TRAINING YOUR DOG FOR SURVIVAL
Survival training is a part of life for the prepper. It is about teaching yourself new skills that will aid in survival. Things like building a shelter, starting a fire without matches and cleaning water are all common survival skills. Prepping to handle a post-disaster situation also involves your family members. You probably run drills or teach the kids what to do when you give the word that it is time to jump into action. Have you considered how you will deal with your family’s dog in a survival situation?
Many preppers decide ahead of time whether or not they will be keeping their dog with them. Many will agree that there are plenty of benefits to keeping a dog with you whether you are hunkering down or bugging out. However, if you are keeping Fido with you, it is just as important he gets some valuable and necessary training for survival as the rest of the family.
Your dog will know something isn’t right when disaster strikes. Many have a heightened sense that gives them advanced warning of impending danger, which is yet another reason to have dogs in the household. He will sense your fear and get antsy and nervous if you haven’t properly trained and prepared him for a stressful situation. A nervous dog may bite, run off or bark incessantly. These are all things you want to avoid. Proper training will achieve that.
WHEN TO BE SILENT
If you are hiding out and do not want your position given away, you need to train your dog to be silent when told. A basic hand command, like holding your hand up, is one way to train your dog to be silent when commanded. A barking, whining dog is irritating and can actually get you captured or killed. This is probably one of the most important things you can teach your pet.
There are obviously some breeds that are better for hunting than others, but most dogs can learn the art of fetching. If you are using archery or even a gun to hunt game, train your dog to fetch what you have taken down. You can also train your dog how to pick up a trail and lead you in the right direction. Hunting dogs require months and even years of training. It is best to work with someone who has experience in this area. If you will be using a gun, you need to get your dog familiar with the sound of a gunshot. You don’t want the dog to be spooked and run off in the opposite direction.

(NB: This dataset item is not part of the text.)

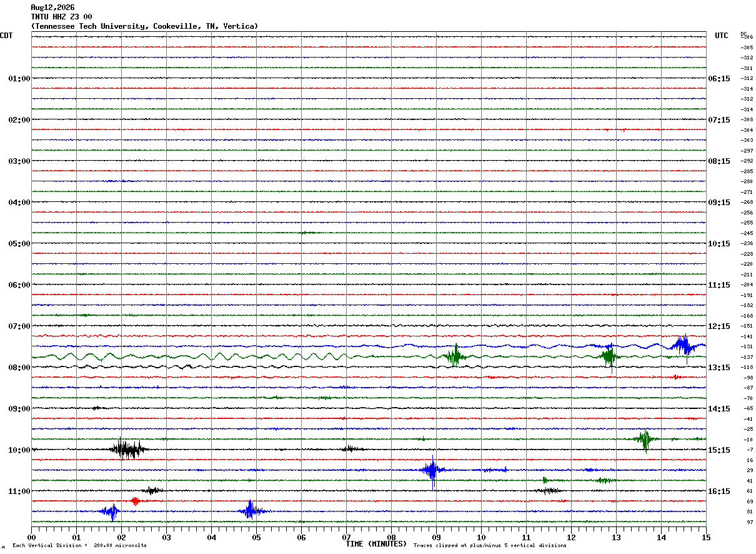The height and width of the screenshot is (554, 756).
Task: Select the TNTU HHZ Z3 00 station label
Action: [61, 17]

Your dog will be an excellent protector for you and your family if you can train him when to attack and when to stand down. A single word command is ideal. Saying attack and pointing at the person or wild animal who is trying to hurt you will give you the time needed to escape or find a weapon to give your dog a hand.
Sometimes you want your furry friend to make his presence known. If somebody knocks on the door or seems to be threatening in any way, a good bark from your dog may be enough to scare them off. Teach your dog to “speak” or bark when asked. A barking or growling dog can be very intimidating and the average person will leave you alone when your dog gives out its warning signal.
SEARCH AND RESCUE
One of the biggest fears any parent has is losing their child in a chaotic situation. If you have bugged out and you are in the wilderness or forest, it is easy for a member of your party to get lost. Having a dog that is trained in search and the ultimate rescue of another person is an extremely handy tool. This is a training that is best started at a very young age. There is no one specific breed that is best for search and rescue, but you will see German Shepherds leading the way in this field.

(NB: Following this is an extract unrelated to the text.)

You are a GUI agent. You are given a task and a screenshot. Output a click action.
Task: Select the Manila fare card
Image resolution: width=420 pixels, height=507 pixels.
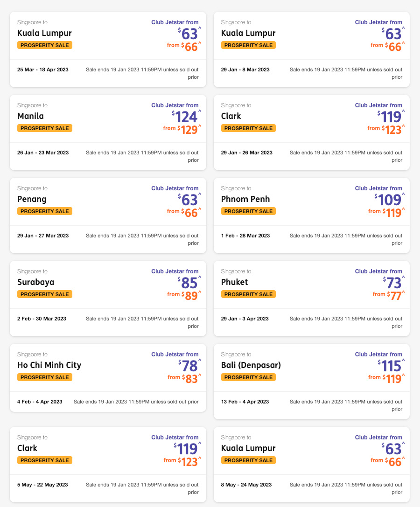click(107, 131)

It doesn’t hurt to have a couple of dogs in your pack. Some dogs are natural hunters while others are going to be natural protectors. All dogs have a very strong instinct for survival. They can truly be man’s best friend in a survival situation and assist in their human’s survival.
Do what you can to get young pups and start training them early. Be smart about the breed you choose. It doesn’t necessarily have to be a purebred, papered dog to be trained. There are plenty of mixed breeds that have become rescue dogs simply because they were given plenty of training. You are going to want to avoid pocket dogs. They are not going to be very useful in your survival, but they are cute and cuddly and could certainly be a nice companion. Extra large breeds are intimidating, but can be a little tough to squeeze into your tent at night. Mid to large dogs are typically the best bet and there are so many to choose from. Shepherds, labs, hounds and Pyrenees are all good dogs to consider.
Pit bulls, rottweilers and dobermans are all nice looking dogs that many people like to have simply because of their aggressive reputations and their very strong protective instinct. Shop around. Talk with other dog owners and find a dog or two that works best for you. Start the training early and keep up with it. The last thing you want is to have your dog run off scared when chaos ensues.